I have just read the novel Job and find it to be a moving retelling of the Job story from the perspective of the Jews from the netherland border between Poland and Russia at the end of the nineteenth century. It was published in 1930 and marks a turning point in Roth's career. With this novel, Roth takes a transformation of socio-politically motivated journalism to author as a poet of conservative myths. Roth takes for his presentation of Jewish existence within the elements of traditional storytelling. "Job" for Roth meant his breakthrough as a novelist.

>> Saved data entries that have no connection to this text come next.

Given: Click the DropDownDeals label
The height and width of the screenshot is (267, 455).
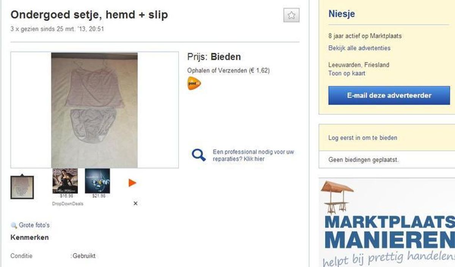Looking at the screenshot, I should coord(67,204).
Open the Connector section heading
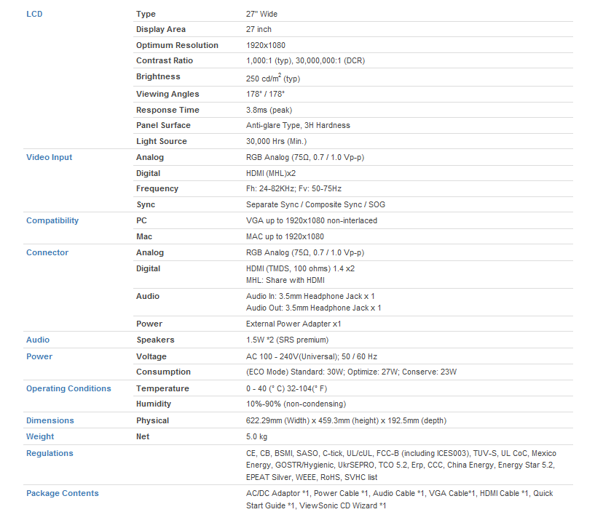Screen dimensions: 595x520 click(47, 252)
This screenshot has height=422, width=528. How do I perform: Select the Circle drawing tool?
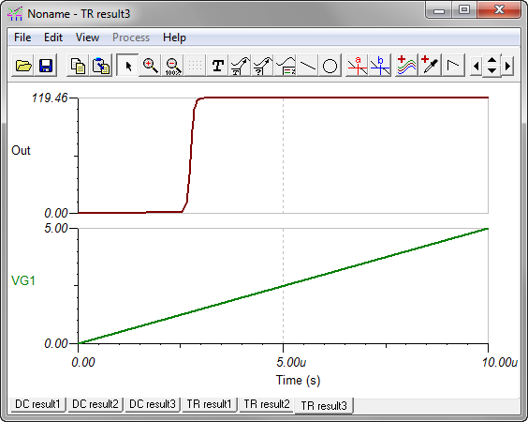tap(330, 65)
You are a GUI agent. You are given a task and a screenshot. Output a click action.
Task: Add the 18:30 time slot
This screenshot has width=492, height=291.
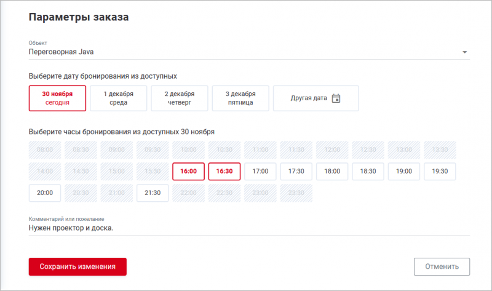click(x=368, y=171)
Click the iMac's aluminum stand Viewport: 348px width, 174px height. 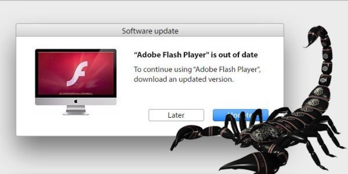click(x=76, y=110)
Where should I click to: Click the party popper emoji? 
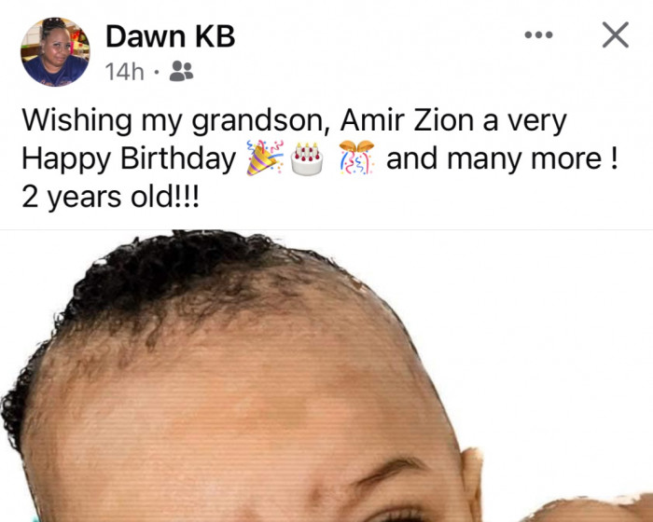(x=264, y=158)
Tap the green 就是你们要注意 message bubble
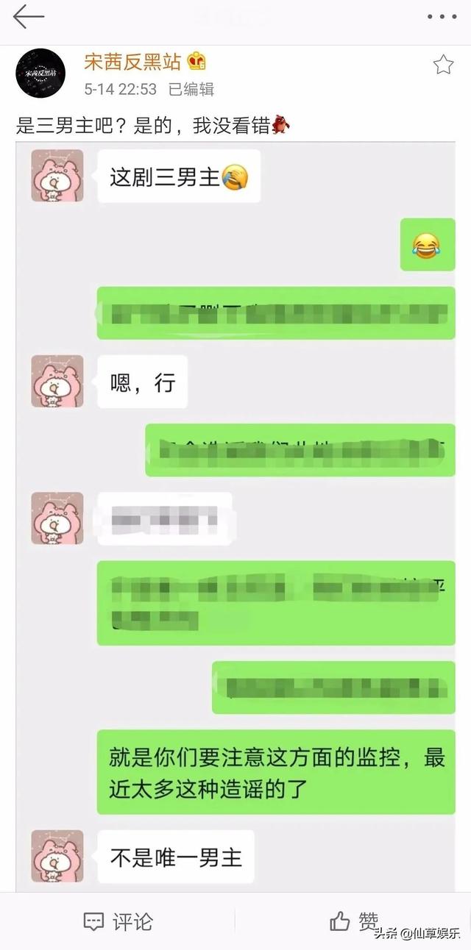The height and width of the screenshot is (950, 471). (x=277, y=772)
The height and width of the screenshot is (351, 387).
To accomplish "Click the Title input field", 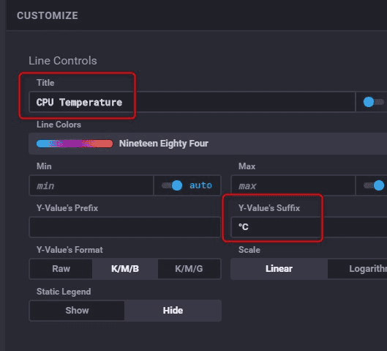I will [192, 102].
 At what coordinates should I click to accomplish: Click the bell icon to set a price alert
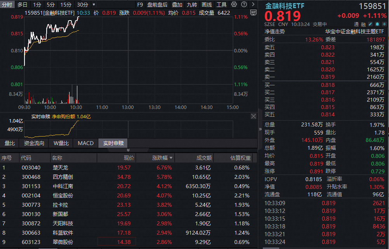click(377, 24)
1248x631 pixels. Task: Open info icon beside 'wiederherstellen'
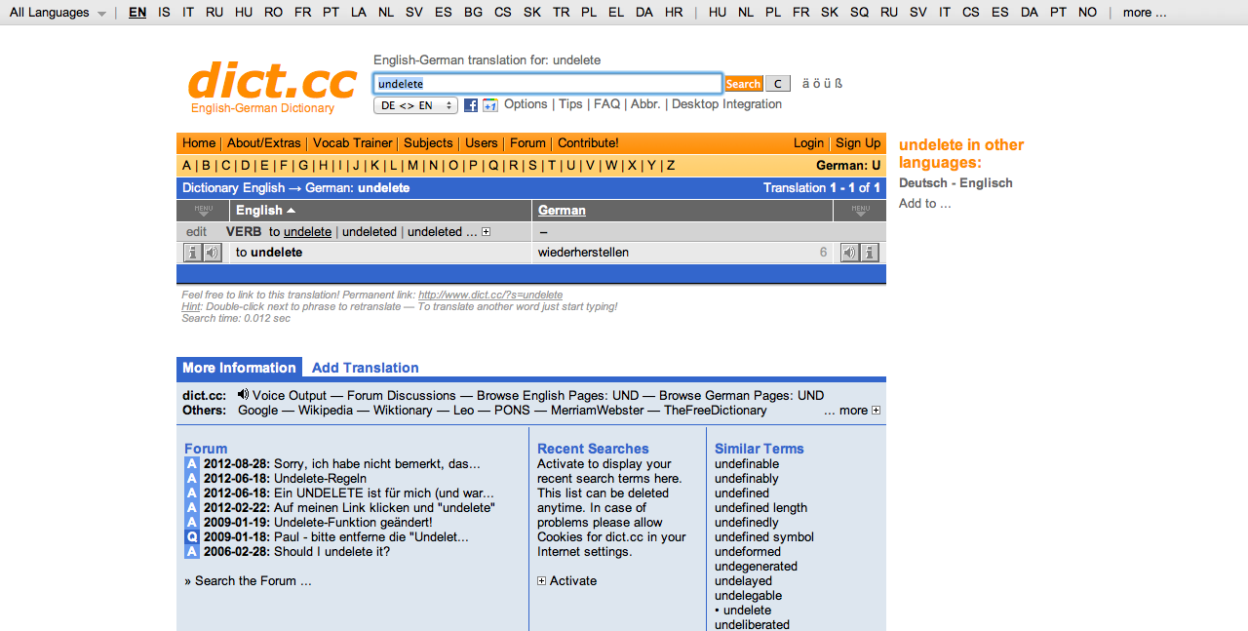tap(870, 253)
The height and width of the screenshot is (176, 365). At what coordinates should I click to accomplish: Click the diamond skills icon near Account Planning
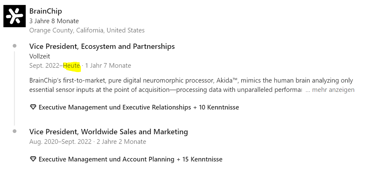pos(33,159)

Mendel Singer is a pious, God-fearing and ordinary Jew who lives in the idyllic Schtetl Zuchnow and performs there with his family a modest life as a village teacher. But the rest of show more his life will not be long because it through a chain of hard blows from the meaninglessness of his existence is torn by fate. Still he believed humbly that misfortune was just a test from God. The first blow hit him when his youngest son Menuchim is born with epilepsy. This was followed by the drafting of his oldest son Jonas into the military, with which his traditional Jewish faith did not agree. His second son Schemariah flees to America. Ultimately, Mendel Singer must discover that his daughter Miriam is with Cossacks, French, and what the strictly devout Jews considered the epitome of depravity. The Singers decide to emigrate to America. This trip can only be bought while leaving his youngest son Menuchim behind. In New York Mendel meets a new fate: He loses both sons in World War I, and his wife dies from grief over it. When his daughter becomes insane, he loses his strength, to tolerate and to believe, leading from humility and piety to rebellion and spite; Mendel loses his faith in God. From now on he no longer prays and lives quietly and inward. But now he learns the grace of the Lord; and the prophesy of a rabbi's wonder that his sick son Menuchim would become healthy is fulfilled. When the gifted composer and conductor Alexei Kossak (really Menuchim) comes to America he introduces himself to his father.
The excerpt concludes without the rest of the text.